課題内容
1. 髙平哲郎の取材記事から、「As time goes」という語句を含むところで始まり「て言われてた……そんなの嘘だよな(笑)。」で終わる部分を、一字も変えずに書き出してください。
2. 髙平哲郎の取材記事によると、取材当日に舞台の稽古が行われていた場所はどこですか?
3. 髙平哲郎の取材記事を、最後の文の後から続けて書いてください。

提供テキスト
• • • •

こんなにもあっさり決まってしまうとは夢にも思わなかった。

先生のご自宅は軽井沢にある。「4月の頭は何日か東京へ行くよ」とメールの最後に書いてあった。今度先生が演出する新しい舞台が渋谷にあるシアター・アルファ東京で上演されるそうだ。取材当日はその舞台の稽古を荻窪で行っていた。同行のノリさん、お供のたいやき30匹と稽古場の扉を叩いた。

舞台正面の椅子に掛けていたのは憧れの、大好きな、かっこいい髙平先生だった――

As time goes by / 時の過ぎ行くままに 

えーっと、髙平哲郎です。漢字「“髙”平哲郎(たかひらてつお)」ね。高倉健さんも同じ“髙(はしごだか)”かとおもったら、健さん高の方だった。だから今は髙島屋って言うようにしてる。

昭和22年、西暦で言うと1947年。1月3日生まれ。本当の誕生日は21年の12月23日なんだけど、届け出は年明けてからなんだ。当時の皇太子殿下(平成天皇)と誕生日が同じでね。だから高円寺の皇太子って言われてた……そんなの嘘だよな(笑)。

カメラ目線はねNGなの、恥ずかしがり屋だから。自分の番組『今夜は最高!』に出たのは1回だけ。知らない間にカツラなんて被せられて、「そこ歩け」とか言われちゃってさ。そのかわり周りの制作スタッフはよく出してたよ。

オリンピックのときはたしか高2だったなぁ。あの頃の原宿ってのは閑静な場所だったね。

ボクはジャズ好きでさ、LP聴かせるジャズ喫茶に通ってたなぁ。ただジャズ喫茶ってのは新宿が一番多くてあとは銀座とか渋谷。ジャズじゃないからボク興味なかったけど、原宿に『ペニーレイン』ってレストランバーあるだろ。あれができたのは70年代か。まぁだから原宿ってのは60年代何もなかったな。

今じゃ到底信じらんないよな。場所は違うけどその頃の六本木は交差点に古本屋が3、4軒あって、後はハンバーガーインくらいしかなかった。そんな時代だよ。

• • • •

[コレクションに保存された項目]
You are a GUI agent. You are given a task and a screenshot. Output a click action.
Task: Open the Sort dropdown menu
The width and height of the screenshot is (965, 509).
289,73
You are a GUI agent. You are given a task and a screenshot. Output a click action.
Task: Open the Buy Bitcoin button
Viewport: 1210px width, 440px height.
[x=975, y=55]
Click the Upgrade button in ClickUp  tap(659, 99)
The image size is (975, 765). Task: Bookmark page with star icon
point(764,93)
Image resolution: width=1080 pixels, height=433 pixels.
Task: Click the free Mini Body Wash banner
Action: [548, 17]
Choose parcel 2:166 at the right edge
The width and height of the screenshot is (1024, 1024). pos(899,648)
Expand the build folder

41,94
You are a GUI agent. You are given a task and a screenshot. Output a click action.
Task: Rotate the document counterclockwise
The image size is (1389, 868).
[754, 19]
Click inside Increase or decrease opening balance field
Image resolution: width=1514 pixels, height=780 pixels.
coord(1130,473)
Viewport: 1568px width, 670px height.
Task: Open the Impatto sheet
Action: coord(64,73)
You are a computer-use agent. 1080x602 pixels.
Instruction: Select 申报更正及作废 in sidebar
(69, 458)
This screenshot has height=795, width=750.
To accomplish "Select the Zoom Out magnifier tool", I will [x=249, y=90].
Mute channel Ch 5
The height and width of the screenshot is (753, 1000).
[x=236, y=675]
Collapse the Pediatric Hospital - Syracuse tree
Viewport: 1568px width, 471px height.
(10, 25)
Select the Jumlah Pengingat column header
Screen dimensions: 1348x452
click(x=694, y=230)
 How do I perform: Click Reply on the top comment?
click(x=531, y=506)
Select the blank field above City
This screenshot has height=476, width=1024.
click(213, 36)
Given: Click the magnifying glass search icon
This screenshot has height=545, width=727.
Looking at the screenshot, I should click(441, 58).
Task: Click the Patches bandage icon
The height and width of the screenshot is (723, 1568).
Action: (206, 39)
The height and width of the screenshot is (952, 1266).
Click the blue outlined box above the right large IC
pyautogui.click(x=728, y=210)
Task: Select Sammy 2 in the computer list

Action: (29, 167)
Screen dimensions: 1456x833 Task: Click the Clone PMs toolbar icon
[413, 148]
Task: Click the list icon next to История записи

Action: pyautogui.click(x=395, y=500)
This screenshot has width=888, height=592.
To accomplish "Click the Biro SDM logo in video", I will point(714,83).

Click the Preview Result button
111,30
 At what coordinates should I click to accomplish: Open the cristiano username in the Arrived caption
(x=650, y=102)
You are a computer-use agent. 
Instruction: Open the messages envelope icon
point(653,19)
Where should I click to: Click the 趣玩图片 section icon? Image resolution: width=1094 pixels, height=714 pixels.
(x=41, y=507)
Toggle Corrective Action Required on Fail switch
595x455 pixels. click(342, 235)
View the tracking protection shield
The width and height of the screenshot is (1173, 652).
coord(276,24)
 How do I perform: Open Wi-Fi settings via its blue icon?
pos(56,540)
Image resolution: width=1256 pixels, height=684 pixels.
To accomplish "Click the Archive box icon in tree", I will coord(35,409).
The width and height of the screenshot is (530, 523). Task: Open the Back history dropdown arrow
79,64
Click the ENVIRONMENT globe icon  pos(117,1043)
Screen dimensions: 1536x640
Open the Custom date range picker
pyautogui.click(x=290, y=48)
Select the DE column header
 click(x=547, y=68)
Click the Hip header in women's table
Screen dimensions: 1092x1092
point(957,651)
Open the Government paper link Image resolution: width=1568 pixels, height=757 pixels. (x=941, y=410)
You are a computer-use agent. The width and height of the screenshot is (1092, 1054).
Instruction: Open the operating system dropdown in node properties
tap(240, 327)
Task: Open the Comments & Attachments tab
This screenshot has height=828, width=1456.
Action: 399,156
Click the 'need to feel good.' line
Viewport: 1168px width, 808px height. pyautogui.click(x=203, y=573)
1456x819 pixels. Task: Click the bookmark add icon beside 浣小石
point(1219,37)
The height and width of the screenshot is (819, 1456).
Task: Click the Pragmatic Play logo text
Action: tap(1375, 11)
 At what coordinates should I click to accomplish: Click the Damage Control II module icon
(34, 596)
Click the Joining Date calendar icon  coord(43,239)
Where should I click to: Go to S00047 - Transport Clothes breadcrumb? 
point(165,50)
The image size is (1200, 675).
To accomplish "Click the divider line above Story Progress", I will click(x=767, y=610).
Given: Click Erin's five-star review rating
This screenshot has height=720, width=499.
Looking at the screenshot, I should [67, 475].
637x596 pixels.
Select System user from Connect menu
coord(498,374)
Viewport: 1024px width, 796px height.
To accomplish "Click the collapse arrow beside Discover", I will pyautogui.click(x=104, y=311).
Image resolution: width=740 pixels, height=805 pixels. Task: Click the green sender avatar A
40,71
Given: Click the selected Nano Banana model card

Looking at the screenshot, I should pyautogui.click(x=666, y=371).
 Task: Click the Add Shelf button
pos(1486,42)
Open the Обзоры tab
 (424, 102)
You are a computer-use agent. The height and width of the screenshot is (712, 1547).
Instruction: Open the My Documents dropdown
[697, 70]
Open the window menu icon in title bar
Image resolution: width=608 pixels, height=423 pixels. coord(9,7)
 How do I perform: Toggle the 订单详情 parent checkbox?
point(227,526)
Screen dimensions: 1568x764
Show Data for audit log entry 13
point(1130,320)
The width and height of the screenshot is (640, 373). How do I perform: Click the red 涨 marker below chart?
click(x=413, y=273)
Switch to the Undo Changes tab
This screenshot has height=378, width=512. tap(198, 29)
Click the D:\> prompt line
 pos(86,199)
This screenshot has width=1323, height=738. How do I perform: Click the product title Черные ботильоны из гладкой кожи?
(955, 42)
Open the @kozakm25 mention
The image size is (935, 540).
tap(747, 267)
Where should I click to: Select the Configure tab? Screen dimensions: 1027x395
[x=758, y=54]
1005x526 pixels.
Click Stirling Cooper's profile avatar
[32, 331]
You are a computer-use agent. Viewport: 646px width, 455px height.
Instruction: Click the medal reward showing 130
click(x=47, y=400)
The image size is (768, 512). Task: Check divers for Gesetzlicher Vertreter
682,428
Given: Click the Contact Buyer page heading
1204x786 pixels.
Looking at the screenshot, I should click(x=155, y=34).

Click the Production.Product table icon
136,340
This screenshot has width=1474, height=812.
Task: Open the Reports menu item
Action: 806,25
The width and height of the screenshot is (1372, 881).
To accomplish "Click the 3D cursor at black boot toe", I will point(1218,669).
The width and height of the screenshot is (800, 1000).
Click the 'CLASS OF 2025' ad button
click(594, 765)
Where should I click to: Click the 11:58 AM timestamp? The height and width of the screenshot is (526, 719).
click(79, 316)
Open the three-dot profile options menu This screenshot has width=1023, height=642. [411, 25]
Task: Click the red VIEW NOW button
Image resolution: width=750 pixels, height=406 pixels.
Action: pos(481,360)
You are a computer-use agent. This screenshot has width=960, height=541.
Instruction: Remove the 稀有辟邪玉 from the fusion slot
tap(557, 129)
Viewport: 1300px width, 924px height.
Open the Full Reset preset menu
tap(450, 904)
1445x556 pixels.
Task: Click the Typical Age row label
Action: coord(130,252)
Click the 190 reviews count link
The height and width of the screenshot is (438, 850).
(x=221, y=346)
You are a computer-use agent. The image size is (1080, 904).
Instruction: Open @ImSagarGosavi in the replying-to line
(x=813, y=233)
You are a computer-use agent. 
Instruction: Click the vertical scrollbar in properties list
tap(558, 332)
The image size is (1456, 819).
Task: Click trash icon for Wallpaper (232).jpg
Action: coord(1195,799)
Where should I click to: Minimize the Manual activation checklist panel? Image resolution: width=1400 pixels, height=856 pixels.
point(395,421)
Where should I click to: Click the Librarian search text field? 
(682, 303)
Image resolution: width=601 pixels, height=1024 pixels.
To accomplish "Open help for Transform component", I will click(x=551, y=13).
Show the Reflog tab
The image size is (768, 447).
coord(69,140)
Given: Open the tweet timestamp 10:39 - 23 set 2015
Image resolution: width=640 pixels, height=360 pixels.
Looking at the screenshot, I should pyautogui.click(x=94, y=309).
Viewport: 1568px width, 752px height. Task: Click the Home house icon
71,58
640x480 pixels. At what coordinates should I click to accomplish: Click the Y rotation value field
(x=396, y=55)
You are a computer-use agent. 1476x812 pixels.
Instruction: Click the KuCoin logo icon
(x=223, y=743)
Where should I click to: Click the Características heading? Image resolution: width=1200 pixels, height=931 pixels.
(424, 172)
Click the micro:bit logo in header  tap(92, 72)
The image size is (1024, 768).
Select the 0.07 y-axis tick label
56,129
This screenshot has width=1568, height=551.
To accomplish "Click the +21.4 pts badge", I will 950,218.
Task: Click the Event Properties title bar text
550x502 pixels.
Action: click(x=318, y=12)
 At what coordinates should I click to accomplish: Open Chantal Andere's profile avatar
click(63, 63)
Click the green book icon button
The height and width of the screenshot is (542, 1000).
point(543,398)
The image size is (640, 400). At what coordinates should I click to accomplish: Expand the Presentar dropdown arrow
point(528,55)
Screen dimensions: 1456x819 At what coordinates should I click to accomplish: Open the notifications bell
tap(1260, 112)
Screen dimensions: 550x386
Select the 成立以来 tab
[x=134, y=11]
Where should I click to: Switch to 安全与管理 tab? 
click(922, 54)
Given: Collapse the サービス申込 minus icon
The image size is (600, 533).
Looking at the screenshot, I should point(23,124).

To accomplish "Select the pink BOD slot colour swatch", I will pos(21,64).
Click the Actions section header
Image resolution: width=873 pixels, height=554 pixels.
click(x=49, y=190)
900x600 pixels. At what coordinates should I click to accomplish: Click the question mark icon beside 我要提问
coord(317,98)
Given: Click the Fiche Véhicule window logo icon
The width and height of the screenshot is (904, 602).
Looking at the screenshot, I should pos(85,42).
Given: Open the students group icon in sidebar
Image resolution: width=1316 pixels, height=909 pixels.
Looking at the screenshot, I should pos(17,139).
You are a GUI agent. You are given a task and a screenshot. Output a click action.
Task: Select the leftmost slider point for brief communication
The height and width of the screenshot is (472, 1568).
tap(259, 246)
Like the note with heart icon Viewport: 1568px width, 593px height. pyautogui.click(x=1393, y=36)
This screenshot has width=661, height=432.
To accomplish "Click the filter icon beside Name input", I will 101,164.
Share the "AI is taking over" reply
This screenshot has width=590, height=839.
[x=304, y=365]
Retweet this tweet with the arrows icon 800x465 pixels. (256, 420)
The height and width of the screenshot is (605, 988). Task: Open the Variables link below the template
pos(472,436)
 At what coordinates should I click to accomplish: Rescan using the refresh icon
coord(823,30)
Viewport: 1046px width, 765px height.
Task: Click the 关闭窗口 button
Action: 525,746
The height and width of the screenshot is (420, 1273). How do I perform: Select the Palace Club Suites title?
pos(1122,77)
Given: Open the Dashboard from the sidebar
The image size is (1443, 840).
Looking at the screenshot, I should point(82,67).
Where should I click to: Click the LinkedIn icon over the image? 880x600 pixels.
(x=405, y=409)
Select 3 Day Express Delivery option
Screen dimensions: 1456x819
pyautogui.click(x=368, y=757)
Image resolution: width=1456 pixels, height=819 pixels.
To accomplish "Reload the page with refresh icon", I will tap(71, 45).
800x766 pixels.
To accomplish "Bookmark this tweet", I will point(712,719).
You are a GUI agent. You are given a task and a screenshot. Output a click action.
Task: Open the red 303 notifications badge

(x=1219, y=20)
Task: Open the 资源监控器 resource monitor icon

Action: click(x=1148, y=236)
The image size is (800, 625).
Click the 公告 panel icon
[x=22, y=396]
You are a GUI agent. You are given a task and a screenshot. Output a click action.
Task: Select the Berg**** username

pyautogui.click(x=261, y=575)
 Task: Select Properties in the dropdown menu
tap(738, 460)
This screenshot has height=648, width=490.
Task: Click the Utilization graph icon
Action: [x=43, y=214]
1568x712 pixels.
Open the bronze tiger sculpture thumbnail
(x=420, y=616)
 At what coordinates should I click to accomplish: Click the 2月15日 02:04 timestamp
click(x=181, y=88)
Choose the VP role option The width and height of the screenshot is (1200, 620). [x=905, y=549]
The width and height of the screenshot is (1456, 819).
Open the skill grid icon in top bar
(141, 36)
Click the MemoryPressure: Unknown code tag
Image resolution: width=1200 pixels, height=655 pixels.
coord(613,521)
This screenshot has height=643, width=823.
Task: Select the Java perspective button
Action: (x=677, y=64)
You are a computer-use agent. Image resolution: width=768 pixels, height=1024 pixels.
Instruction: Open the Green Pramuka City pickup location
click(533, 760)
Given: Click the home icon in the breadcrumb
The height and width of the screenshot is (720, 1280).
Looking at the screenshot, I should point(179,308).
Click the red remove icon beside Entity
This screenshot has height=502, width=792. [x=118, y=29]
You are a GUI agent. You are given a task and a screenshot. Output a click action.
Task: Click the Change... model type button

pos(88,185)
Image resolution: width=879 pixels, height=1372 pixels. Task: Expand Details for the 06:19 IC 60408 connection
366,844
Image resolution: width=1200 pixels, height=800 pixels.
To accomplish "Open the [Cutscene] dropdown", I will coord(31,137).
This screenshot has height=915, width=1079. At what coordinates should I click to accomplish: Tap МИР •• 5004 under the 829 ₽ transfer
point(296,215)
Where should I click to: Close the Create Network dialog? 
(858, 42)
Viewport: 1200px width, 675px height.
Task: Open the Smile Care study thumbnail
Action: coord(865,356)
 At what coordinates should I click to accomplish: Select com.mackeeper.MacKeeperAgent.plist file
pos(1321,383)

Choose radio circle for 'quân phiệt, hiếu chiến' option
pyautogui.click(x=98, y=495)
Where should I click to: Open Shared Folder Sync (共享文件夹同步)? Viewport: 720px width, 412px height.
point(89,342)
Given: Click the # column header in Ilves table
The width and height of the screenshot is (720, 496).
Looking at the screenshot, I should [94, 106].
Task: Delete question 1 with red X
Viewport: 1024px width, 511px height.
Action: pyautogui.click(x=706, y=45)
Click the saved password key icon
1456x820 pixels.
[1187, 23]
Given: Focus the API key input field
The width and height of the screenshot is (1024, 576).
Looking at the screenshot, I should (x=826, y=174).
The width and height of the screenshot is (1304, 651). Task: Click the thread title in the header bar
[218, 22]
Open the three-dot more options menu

• • • •

課題別の結果
1.
As time goes by / 時の過ぎ行くままに 

えーっと、髙平哲郎です。漢字「“髙”平哲郎(たかひらてつお)」ね。高倉健さんも同じ“髙(はしごだか)”かとおもったら、健さん高の方だった。だから今は髙島屋って言うようにしてる。

昭和22年、西暦で言うと1947年。1月3日生まれ。本当の誕生日は21年の12月23日なんだけど、届け出は年明けてからなんだ。当時の皇太子殿下(平成天皇)と誕生日が同じでね。だから高円寺の皇太子って言われてた……そんなの嘘だよな(笑)。

2. 荻窪です。

3.
だから70年代からだな、原宿に通うようになったのは。

あの頃竹下通りの出口のかどにもう一つ四川料理食わす店あったな……あと原宿駅出て表参道のすぐ右側にある『コープオリンピア』ってマンションあるだろ。あの中に気取ったハンバーガーを出す「ダイネット」とかいう店があった。そこのね、シェフサラダが好きだった。あとルートビアも出してたな。

当時は珍しかったね。瓶に入ったルートビアなんて。

うん、そうだな、外国みたいだった。

Rent / レント(家賃は滞納はしていないけどね)

セントラルアパートに越したのはいつだったかな。大学2浪してるからね。それから広告代理店へ行って、雑誌『宝島』創刊に携わって。ボクがやってたときは『ワンダーランド』って呼んでたけど。

ちょうど『宝島』を辞めるときだね。だから結局越したのは78年かな?書いたもん見ればわかるよ。 (著書では75年6月1日とある)
浅井慎平さん(写真家)に「使って無い部屋があるから来ないか」って誘われて浅井さんの事務所に同居することになったの。浅井さんの事務所は二階の角部屋にあって、二部屋あるんだけど、その一部屋を借りていた。今や編集業界で大御所の津野海太郎、物書きの片岡義男、デザイナーの平野甲賀、編集者の青山貢、浅井慎平、そんなところかな。ボク入れて6人くらいで『アイランズ』って結成した。(片岡さんが自分の島をそれぞれが持つということで名付けた)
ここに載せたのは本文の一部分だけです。